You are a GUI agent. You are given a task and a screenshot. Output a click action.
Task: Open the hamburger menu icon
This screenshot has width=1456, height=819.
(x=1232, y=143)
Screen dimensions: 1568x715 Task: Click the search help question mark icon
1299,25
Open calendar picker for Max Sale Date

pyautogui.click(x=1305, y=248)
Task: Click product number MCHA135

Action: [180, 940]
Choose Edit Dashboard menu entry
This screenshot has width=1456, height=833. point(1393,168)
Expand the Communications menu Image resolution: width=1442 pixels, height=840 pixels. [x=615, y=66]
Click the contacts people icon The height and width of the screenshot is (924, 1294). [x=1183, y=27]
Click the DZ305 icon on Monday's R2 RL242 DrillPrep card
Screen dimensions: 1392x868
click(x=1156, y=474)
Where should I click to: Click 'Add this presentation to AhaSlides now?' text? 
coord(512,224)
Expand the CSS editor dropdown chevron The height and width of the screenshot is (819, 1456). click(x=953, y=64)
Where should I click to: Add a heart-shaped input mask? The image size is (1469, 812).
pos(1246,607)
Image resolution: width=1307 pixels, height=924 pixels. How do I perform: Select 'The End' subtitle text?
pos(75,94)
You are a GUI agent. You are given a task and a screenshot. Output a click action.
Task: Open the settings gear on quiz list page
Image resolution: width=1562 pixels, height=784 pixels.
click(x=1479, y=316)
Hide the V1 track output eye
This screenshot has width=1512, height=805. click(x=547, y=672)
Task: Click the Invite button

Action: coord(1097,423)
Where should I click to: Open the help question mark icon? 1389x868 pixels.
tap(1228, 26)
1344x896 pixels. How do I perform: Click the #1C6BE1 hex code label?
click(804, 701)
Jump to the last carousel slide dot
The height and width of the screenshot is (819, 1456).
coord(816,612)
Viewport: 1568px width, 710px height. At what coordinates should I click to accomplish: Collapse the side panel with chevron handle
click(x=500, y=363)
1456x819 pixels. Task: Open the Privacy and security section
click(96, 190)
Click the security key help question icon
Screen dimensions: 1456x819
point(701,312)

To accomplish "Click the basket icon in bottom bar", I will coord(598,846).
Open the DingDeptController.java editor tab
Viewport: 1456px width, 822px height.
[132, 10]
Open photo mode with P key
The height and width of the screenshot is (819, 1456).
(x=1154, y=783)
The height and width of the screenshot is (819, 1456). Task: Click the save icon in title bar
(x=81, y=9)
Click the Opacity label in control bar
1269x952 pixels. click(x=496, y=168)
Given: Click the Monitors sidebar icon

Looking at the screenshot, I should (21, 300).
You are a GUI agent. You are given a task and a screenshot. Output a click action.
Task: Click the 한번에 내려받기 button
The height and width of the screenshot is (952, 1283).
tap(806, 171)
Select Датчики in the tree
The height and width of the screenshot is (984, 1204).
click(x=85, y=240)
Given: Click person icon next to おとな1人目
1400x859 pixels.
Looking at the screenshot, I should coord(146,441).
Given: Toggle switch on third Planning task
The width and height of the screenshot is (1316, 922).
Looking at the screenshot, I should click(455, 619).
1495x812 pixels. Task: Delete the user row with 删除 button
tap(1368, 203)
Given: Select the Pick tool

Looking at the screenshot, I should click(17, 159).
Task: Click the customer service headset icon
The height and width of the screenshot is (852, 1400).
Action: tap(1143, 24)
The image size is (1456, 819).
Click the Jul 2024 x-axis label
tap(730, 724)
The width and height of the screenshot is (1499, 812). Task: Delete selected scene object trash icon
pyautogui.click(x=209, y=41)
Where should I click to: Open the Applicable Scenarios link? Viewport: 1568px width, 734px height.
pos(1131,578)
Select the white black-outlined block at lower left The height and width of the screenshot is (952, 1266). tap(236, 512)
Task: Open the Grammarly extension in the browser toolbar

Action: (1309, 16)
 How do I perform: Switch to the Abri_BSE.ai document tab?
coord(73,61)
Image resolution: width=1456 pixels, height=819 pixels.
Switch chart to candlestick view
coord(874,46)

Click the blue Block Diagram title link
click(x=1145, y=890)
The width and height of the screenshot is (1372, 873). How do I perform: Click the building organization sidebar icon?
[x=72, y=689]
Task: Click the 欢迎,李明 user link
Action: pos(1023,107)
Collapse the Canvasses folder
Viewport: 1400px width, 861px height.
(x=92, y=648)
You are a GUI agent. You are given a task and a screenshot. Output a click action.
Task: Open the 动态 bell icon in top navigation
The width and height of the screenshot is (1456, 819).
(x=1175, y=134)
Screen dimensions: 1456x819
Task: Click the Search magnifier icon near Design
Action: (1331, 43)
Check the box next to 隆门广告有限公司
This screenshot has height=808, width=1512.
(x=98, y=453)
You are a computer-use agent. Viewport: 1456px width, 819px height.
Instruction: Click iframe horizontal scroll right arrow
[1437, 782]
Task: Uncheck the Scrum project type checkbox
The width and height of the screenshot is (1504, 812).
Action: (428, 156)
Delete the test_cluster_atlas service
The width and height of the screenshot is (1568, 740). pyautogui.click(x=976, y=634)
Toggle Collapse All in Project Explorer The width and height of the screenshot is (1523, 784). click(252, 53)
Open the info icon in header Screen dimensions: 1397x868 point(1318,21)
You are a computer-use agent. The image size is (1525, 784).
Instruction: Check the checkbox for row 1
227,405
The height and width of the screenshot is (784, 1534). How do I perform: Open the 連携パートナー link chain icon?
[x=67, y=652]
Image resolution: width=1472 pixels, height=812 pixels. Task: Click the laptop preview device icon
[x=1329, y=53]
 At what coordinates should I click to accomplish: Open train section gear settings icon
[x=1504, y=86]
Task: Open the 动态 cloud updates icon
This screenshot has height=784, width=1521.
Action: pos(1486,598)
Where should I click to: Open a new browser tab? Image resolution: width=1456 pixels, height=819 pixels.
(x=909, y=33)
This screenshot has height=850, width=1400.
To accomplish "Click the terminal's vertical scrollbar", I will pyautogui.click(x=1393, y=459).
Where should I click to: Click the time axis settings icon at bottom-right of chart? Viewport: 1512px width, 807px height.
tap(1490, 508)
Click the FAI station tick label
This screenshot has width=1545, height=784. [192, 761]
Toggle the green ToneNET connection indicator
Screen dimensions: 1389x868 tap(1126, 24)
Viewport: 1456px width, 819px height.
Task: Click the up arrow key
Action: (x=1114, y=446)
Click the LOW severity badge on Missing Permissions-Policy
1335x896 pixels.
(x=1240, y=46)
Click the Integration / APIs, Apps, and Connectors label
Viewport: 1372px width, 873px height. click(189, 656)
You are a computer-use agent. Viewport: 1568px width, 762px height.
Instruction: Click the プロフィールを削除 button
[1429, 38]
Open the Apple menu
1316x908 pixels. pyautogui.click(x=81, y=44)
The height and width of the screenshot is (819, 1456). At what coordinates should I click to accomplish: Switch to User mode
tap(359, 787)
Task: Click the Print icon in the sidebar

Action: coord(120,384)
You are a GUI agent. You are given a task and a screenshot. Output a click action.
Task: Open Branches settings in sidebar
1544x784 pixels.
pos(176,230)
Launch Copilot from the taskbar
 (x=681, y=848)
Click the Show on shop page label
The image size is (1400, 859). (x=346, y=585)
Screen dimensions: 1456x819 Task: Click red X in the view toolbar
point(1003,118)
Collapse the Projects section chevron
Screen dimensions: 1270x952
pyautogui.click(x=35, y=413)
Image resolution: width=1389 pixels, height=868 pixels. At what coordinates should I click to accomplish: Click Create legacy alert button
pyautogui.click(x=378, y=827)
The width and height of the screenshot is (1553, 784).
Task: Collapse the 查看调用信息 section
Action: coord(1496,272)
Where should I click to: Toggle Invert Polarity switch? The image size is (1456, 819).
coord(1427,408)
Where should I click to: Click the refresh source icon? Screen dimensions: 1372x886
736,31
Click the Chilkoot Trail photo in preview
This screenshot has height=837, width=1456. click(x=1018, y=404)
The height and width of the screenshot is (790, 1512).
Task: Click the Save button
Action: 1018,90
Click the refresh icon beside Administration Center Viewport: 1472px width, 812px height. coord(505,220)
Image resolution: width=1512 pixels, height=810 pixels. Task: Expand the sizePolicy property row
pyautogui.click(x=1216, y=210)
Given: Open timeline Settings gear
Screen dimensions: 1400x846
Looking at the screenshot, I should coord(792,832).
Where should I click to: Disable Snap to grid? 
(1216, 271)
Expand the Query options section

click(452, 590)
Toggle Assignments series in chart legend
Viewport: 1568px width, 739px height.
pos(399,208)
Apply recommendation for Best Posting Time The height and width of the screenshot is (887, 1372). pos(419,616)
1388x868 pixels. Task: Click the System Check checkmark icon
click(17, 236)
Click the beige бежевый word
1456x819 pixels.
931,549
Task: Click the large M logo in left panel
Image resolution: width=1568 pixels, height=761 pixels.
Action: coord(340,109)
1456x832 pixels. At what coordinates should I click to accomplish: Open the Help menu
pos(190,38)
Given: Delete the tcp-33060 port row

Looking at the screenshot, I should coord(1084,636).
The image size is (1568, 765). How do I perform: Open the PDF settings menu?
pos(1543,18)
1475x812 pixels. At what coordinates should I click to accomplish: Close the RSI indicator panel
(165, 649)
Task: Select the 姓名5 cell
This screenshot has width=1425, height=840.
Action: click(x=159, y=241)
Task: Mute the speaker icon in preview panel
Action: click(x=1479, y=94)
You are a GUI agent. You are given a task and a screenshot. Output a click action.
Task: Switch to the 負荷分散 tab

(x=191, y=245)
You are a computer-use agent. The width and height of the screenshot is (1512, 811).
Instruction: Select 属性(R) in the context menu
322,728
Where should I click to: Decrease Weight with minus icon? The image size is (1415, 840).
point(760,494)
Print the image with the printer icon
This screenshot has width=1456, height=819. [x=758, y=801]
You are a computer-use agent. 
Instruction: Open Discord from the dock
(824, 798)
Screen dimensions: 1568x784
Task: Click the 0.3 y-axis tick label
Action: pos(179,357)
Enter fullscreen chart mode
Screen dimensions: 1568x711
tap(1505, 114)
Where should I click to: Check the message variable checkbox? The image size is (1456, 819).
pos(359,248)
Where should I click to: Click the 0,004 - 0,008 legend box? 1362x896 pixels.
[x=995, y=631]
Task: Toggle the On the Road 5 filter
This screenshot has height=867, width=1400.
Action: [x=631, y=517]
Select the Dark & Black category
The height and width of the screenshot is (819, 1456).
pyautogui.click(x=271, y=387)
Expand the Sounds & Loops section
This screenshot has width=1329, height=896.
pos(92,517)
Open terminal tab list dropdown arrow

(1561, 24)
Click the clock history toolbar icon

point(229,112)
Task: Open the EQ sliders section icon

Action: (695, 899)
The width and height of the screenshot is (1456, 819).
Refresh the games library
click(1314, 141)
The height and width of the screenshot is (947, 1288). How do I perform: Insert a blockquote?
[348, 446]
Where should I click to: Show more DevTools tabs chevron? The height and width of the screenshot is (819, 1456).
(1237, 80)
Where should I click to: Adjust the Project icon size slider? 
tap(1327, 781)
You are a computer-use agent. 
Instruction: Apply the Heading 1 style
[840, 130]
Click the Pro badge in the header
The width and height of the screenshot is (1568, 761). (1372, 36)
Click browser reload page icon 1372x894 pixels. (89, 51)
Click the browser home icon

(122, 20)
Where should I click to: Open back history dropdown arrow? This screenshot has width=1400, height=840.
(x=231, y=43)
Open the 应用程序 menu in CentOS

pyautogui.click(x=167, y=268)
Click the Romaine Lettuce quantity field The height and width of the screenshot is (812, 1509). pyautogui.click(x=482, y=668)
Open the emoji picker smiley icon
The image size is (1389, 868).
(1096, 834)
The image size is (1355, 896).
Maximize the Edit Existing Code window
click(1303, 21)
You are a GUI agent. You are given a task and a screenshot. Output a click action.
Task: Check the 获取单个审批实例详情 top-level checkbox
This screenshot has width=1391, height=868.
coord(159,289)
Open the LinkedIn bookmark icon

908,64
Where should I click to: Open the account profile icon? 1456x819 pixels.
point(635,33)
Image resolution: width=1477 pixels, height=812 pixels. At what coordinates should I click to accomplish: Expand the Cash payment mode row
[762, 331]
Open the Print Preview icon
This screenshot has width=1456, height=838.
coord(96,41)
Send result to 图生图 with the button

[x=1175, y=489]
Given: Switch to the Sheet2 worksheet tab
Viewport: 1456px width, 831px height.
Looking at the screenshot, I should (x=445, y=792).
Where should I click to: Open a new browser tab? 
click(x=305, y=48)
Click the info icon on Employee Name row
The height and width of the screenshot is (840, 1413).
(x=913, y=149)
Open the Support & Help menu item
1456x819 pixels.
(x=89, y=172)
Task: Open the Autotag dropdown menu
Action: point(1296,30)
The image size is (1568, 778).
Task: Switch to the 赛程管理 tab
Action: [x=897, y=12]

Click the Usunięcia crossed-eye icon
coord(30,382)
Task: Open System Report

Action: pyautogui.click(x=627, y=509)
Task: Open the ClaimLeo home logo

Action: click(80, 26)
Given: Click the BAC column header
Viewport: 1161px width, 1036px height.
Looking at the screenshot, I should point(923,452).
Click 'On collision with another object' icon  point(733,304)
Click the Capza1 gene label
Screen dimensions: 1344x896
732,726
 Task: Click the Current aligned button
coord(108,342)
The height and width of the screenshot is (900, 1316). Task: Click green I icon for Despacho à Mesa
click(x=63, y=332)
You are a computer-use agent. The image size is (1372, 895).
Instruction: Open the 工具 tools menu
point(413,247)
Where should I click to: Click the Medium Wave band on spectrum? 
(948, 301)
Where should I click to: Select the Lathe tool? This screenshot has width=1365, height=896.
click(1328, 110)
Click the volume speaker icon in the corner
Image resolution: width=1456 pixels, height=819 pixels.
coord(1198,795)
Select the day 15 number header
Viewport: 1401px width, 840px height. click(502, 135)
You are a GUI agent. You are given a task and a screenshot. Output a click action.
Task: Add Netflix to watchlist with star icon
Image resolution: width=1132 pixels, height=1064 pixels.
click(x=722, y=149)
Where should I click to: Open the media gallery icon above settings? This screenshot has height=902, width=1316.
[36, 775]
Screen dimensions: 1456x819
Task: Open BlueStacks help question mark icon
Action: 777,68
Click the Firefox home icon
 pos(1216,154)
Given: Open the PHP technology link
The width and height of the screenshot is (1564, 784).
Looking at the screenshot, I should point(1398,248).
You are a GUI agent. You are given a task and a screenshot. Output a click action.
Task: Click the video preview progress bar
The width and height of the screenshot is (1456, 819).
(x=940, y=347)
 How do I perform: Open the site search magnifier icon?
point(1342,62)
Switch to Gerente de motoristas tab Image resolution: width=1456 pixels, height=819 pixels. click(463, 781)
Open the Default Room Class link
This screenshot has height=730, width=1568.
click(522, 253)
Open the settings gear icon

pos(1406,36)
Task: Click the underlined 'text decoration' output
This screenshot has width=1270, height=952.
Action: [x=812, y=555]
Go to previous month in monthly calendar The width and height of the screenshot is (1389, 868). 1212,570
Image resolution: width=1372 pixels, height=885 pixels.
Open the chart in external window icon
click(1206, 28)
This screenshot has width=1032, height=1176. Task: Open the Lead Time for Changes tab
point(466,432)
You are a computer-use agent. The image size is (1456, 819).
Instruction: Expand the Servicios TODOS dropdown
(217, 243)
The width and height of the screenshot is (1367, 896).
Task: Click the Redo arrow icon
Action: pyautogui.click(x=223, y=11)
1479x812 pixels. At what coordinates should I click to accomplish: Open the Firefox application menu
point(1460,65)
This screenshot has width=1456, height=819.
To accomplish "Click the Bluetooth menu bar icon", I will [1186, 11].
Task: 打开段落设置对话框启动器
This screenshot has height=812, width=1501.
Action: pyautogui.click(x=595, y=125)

______

PROBLEM REQUIREMENTS: In the listing above, how many of the lines include "editor"? Give only the figure.

PROBLEM SOLUTION: 2